**SOURCE PASSAGE**
%%

Imagine that you found a hockey card. The pictured individual looks just like most other hockey players but you don’t recognize the name. It doesn’t look that exciting does it? You might be tempted to throw the card in the nearest garbage can. Your friend however advises caution. Why not investigate the value of the card? Suppose for the sake of argument that your card turns out to be extremely rare and worth a lot of money. Suddenly, what previously looked like junk, has now become a wonderful possession. The card has not changed, but your appreciation of what the card represents, has changed drastically. Such situations sometimes occur in real life. Not all of these instances involve things, some involve living creatures.
Let’s turn our attention, for example to Borneo, the third largest island in the world. Only Greenland and New Guinea are larger. Greenland, of course, lies off the coast of eastern North America and except for attempts to claim nearby islands in the Canadian Arctic, does not concern us here. For those who are as geographically challenged as I am, Borneo and New Guinea both lie in an archipelago of islands off southeast Asia. Indonesia controls part of New Guinea, while the rest is an independent country called Papua New Guinea. Similarly Borneo is split up between three political jurisdictions: Indonesia, Malaysia and Brunei. Apparently in the northeast of the island, in territory belonging to Indonesia and Malaysia, there exists a small population of elephants. The closest population of elephants is 1300 km away on the island of Sumatra. Many people wonder if the Borneo elephants are good for the island or not. After all, big animals have big appetites.
Most people have assumed that these animals were introduced to Borneo from India within the past few centuries. If this were true, these animals are not native to the region and thus are basically newcomers or intruders into the local ecology. Perhaps the local ecosystem would do better without them. An alternative hypothesis proposes that these elephants have lived on the island for many thousands of years since a time perhaps when land bridges linked these islands to the mainland. If the elephants have lived on the island that long, then they are indeed as native as other animals. In that case, this elephant population would extend the native range of the Asian elephant by 1300 km. Presumably elephants once roamed throughout the region, but since then have died out in the area between. In this case the elephant population could have been isolated for a long time. Such a distant population of elephants would have been unable to interbreed with other elephant populations of the same species. Their pedigree or line of genetic descent would therefore long have been unique to this area. The elephants could well be genetically distinct from other populations and therefore scientifi cally very interesting. As a result the Borneo elephants would constitute, in the eyes of secular scientists, an “evolutionarily significant unit” and they would enjoy a high priority for conservation. Thus either the elephants are valuable or they are not, either they are worthy of preservation or worthy of extermination. The value depends upon their genes.

%%

**RECORD EXCERPTS**
%%

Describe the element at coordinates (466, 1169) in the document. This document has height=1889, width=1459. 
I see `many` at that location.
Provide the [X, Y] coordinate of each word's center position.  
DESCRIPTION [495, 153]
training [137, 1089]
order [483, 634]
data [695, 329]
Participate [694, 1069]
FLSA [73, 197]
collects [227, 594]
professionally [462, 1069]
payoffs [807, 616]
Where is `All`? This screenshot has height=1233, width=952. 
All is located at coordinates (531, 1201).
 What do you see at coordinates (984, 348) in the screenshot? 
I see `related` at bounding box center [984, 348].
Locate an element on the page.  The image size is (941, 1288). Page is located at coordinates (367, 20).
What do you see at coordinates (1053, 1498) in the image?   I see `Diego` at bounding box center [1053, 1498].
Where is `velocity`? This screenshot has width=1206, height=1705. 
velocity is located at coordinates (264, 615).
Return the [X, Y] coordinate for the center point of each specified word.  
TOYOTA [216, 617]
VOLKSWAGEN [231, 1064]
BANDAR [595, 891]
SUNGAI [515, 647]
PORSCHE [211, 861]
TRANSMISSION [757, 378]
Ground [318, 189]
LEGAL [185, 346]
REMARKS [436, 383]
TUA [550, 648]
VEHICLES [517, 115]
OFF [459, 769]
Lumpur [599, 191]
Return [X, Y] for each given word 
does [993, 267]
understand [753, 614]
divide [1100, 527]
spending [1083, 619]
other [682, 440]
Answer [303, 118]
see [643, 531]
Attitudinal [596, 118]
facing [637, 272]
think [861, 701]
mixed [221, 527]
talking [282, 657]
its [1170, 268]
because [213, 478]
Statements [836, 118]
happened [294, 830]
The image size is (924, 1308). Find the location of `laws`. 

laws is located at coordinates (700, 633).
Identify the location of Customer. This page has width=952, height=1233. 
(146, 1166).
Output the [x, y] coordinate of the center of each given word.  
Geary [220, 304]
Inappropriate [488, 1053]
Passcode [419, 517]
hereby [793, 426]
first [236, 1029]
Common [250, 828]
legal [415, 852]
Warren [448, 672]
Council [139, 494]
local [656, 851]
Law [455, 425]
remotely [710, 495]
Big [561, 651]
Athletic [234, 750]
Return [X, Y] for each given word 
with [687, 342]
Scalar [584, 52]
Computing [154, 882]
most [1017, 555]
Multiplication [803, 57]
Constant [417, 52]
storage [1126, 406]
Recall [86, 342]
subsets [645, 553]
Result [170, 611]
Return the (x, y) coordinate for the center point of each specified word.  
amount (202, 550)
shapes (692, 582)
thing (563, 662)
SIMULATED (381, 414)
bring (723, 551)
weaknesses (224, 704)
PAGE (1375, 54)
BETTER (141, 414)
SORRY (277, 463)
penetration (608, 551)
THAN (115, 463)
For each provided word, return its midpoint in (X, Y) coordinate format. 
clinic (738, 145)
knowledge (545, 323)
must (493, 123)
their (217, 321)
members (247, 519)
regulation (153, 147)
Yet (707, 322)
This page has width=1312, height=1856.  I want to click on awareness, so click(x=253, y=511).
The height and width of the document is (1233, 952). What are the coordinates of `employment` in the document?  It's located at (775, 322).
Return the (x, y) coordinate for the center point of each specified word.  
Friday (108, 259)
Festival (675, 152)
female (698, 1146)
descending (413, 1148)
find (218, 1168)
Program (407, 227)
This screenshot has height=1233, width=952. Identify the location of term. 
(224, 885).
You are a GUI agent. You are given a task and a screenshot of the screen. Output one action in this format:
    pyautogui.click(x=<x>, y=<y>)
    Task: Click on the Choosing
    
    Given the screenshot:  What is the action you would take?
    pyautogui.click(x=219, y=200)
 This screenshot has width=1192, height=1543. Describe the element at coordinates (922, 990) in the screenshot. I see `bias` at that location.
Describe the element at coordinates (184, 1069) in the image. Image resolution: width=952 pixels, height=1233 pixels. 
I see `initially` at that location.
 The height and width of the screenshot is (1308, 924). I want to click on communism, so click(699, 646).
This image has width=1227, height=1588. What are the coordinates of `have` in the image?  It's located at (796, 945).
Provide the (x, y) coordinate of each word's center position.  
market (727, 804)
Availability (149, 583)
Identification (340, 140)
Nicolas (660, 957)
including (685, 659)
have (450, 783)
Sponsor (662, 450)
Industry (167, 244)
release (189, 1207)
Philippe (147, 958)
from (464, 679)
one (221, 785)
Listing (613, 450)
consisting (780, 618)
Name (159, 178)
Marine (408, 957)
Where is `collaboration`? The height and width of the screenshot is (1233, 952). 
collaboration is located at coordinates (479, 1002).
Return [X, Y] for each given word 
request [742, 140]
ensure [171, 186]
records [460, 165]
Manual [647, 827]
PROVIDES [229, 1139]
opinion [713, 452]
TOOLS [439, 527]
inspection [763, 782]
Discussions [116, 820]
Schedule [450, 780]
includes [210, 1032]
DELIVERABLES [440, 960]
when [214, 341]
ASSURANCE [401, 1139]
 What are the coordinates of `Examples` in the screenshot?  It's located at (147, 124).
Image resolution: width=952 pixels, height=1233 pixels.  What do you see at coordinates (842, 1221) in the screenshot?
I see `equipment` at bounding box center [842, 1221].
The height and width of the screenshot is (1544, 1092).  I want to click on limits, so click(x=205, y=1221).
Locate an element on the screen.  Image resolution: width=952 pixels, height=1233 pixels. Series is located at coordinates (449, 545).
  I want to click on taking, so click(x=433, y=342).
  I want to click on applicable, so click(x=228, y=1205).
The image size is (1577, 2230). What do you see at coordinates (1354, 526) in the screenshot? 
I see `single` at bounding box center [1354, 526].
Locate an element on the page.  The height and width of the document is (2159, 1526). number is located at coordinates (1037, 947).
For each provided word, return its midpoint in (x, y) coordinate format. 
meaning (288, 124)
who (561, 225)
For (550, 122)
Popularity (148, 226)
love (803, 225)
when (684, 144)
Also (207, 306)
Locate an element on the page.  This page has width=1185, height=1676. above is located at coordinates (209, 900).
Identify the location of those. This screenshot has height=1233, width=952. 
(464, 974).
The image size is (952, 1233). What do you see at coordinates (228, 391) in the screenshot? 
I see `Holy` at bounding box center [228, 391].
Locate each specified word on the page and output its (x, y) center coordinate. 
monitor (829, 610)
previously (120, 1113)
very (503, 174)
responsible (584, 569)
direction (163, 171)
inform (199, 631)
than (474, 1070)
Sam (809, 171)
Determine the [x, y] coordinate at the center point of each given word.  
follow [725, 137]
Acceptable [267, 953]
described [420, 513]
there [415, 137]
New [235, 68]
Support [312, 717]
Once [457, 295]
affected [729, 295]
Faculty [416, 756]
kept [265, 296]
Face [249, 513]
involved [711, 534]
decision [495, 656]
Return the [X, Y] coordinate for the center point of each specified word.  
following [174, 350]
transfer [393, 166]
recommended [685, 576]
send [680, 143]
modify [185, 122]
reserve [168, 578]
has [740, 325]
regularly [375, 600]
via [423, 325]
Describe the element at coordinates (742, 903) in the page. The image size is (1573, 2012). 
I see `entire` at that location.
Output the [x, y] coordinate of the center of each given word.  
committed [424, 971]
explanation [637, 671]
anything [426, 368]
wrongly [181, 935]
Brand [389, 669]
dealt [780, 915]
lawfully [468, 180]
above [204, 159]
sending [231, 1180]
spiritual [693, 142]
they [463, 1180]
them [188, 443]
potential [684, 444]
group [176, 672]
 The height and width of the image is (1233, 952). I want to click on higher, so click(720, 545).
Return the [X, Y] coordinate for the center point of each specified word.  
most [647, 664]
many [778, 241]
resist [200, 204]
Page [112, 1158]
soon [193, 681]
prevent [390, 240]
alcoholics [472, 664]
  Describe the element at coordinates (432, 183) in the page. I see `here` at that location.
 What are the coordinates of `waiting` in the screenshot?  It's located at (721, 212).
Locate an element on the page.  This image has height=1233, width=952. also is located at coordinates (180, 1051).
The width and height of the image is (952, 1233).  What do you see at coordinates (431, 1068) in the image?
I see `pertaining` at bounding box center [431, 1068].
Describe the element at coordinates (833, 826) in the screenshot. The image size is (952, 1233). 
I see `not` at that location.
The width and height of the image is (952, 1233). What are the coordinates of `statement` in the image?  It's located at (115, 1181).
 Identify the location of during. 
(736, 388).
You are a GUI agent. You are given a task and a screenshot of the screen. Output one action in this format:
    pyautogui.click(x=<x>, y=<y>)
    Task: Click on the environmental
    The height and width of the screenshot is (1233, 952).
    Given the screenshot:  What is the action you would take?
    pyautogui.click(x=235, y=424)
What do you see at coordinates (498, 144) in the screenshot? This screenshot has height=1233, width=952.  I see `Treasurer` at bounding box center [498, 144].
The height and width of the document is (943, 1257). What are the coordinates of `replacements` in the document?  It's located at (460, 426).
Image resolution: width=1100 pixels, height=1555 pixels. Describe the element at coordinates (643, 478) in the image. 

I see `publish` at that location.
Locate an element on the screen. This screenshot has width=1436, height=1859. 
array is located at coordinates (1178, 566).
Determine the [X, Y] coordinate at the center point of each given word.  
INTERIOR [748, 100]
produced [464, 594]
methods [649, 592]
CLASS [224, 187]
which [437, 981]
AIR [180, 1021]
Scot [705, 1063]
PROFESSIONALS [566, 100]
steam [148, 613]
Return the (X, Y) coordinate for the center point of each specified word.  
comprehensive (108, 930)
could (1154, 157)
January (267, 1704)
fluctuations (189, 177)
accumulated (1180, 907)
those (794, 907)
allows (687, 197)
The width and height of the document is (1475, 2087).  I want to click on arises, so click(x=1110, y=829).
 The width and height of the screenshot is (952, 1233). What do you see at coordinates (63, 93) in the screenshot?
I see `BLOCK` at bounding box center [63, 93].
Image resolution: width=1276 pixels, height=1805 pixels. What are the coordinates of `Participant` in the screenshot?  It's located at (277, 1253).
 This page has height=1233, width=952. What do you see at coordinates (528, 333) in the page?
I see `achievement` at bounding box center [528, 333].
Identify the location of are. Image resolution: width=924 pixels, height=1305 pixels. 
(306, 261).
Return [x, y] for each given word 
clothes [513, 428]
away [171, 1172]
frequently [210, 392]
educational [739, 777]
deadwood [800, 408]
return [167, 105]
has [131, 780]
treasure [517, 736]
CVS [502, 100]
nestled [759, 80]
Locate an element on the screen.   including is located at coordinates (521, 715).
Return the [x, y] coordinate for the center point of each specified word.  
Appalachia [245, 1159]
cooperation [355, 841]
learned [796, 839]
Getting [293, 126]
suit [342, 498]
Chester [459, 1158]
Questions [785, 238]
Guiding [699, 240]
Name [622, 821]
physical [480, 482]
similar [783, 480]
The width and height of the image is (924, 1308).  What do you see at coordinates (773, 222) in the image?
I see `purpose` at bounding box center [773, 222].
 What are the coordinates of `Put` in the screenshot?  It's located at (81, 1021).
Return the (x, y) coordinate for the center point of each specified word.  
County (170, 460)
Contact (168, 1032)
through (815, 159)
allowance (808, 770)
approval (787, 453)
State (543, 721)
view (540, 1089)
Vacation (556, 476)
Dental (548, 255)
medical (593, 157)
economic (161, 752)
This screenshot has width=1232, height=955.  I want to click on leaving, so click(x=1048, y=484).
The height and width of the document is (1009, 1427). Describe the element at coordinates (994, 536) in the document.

%%

**PROMPT 1**
Rewrite the Borneo elephants passage from "Imagine that you" up to and including "involve living creatures.", changing "garbage can" to "trash bin".
**PROMPT 2**
Answer these questions from the Borneo elephants passage.
(a) Which two islands are larger than Borneo?
(b) On which island is the closest population of elephants to those on Borneo, and how far away is it?
(c) From where have most people assumed the Borneo elephants were introduced?

**OUTPUT 1**
Imagine that you found a hockey card. The pictured individual looks just like most other hockey players but you don’t recognize the name. It doesn’t look that exciting does it? You might be tempted to throw the card in the nearest trash bin. Your friend however advises caution. Why not investigate the value of the card? Suppose for the sake of argument that your card turns out to be extremely rare and worth a lot of money. Suddenly, what previously looked like junk, has now become a wonderful possession. The card has not changed, but your appreciation of what the card represents, has changed drastically. Such situations sometimes occur in real life. Not all of these instances involve things, some involve living creatures.

**OUTPUT 2**
(a) Greenland and New Guinea.
(b) Sumatra, 1300 km away.
(c) India.